--- WHAT NEEDS TO BE DONE ---
Work out how many lines in the entries below include the word "Viewport". Give nothing but the number.

--- MATERIAL TO PROCESS ---
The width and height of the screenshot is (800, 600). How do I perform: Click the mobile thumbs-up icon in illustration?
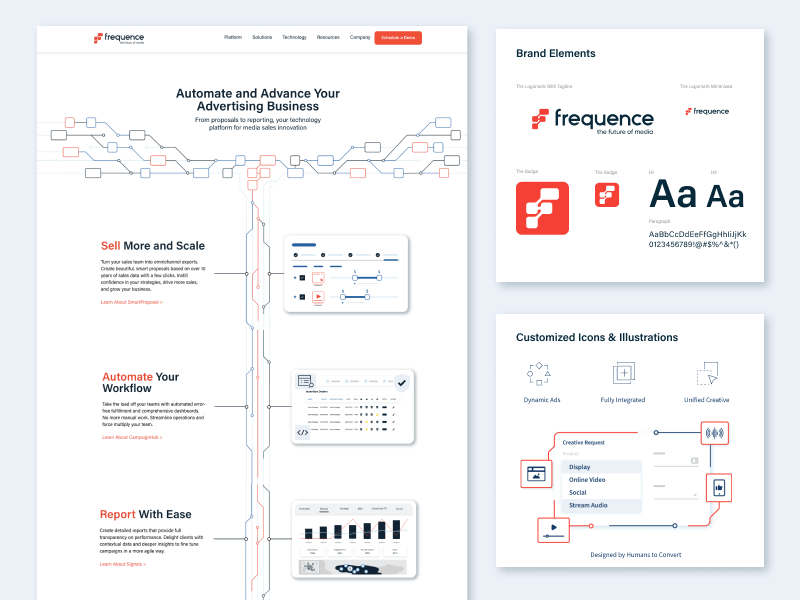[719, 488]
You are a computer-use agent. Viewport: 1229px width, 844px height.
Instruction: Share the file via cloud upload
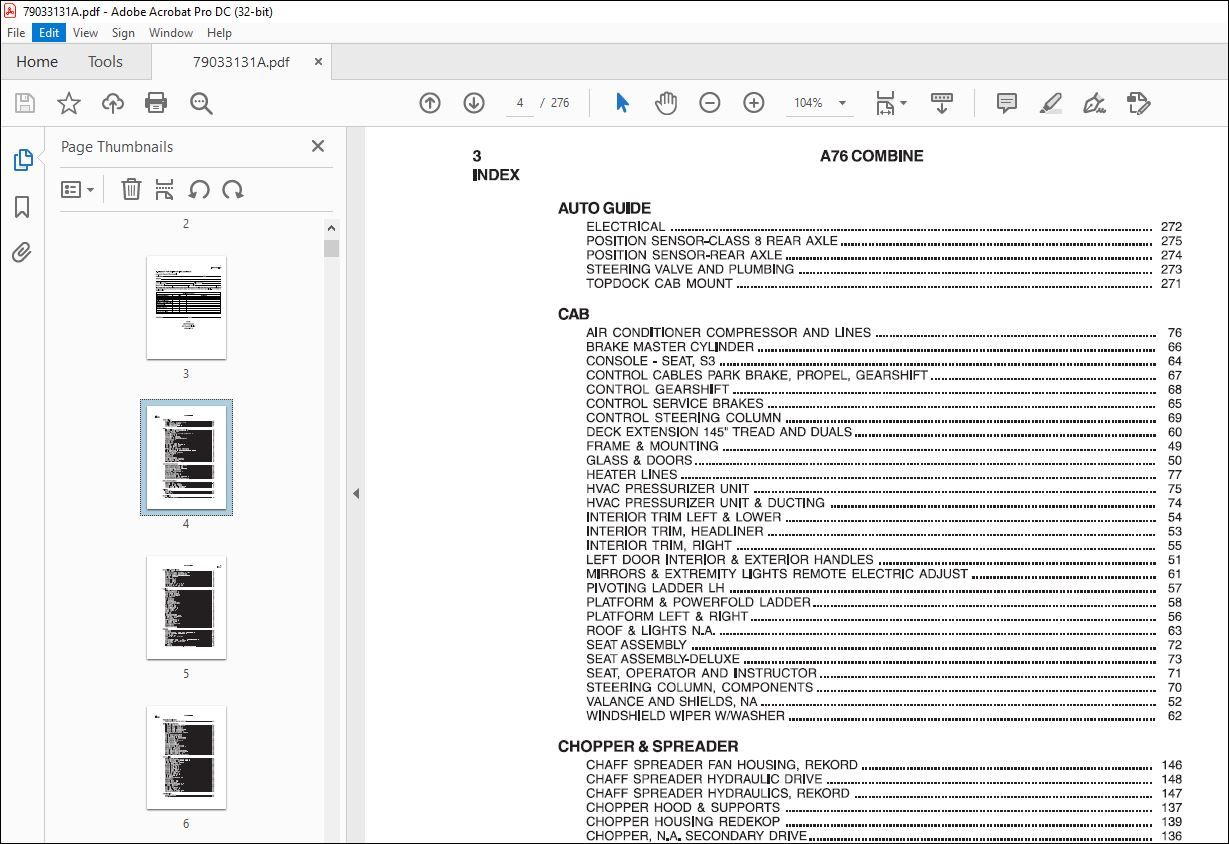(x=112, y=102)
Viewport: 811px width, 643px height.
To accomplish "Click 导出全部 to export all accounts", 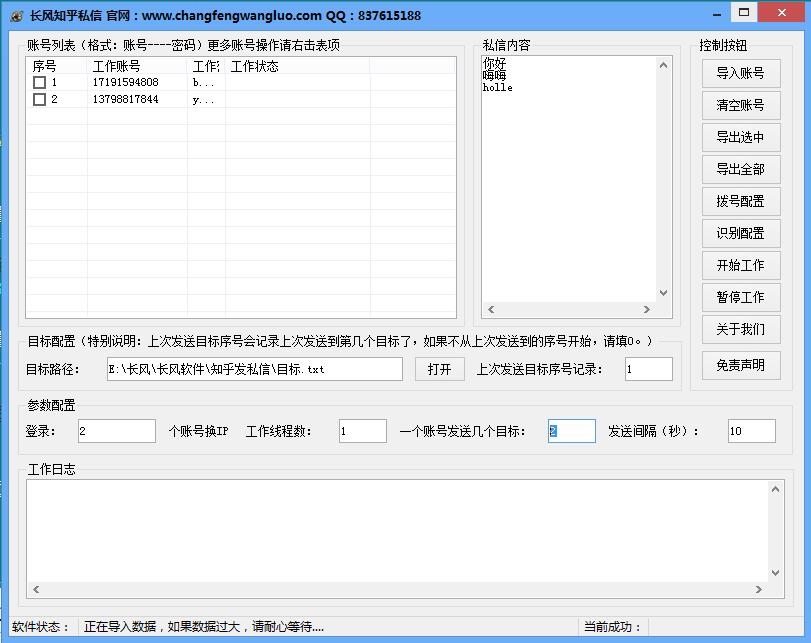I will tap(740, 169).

--- ANSWER TO THE EXERCISE ---
2